Work to be completed:
Give back exactly the lines of the material below that start at the line containing "CART (108, 14)" and end at the line containing "Ratings (27, 1677)", and no others.

Data excerpts START

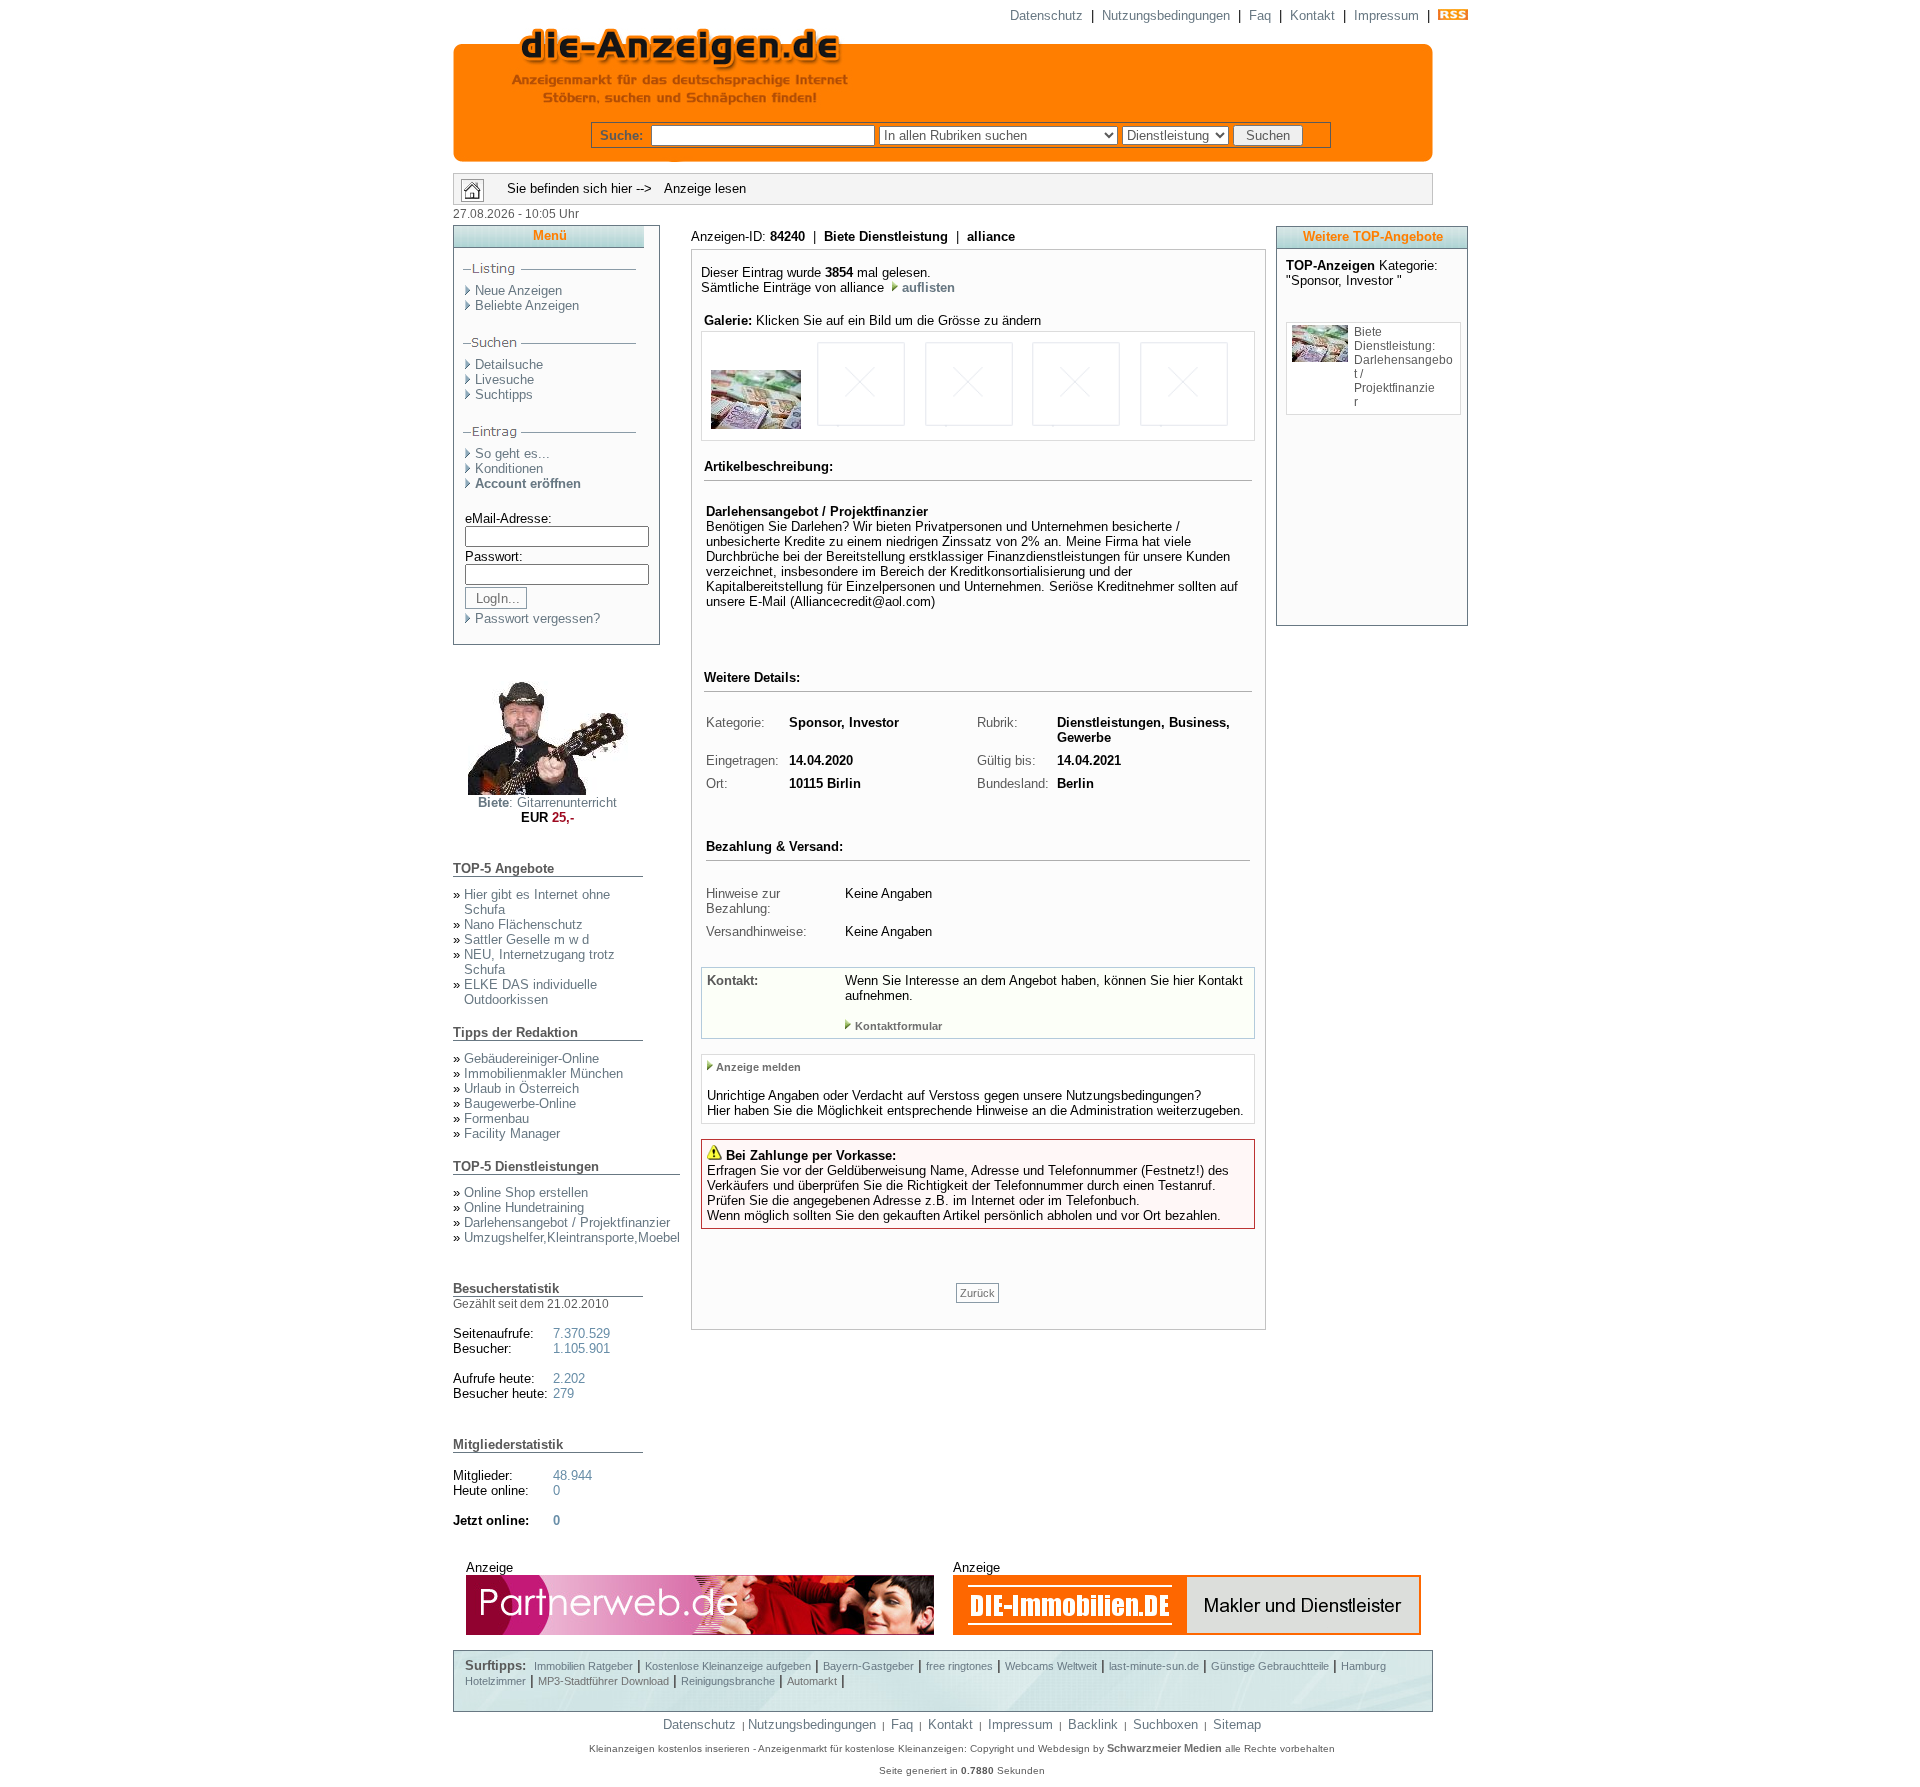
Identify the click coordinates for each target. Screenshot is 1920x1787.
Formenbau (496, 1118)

Data excerpts END
Data excerpts START

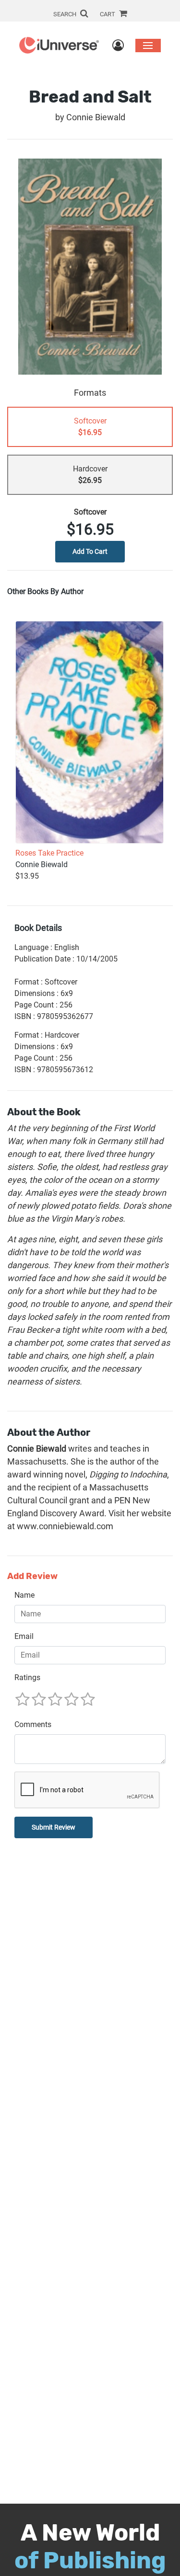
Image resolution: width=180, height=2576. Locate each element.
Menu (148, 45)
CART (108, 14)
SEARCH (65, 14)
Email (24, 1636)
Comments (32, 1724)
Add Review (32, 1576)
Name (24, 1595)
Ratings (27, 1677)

Data excerpts END

Task answer:
CART (108, 14)
SEARCH (65, 14)
Email (24, 1636)
Comments (32, 1724)
Add Review (32, 1576)
Name (24, 1595)
Ratings (27, 1677)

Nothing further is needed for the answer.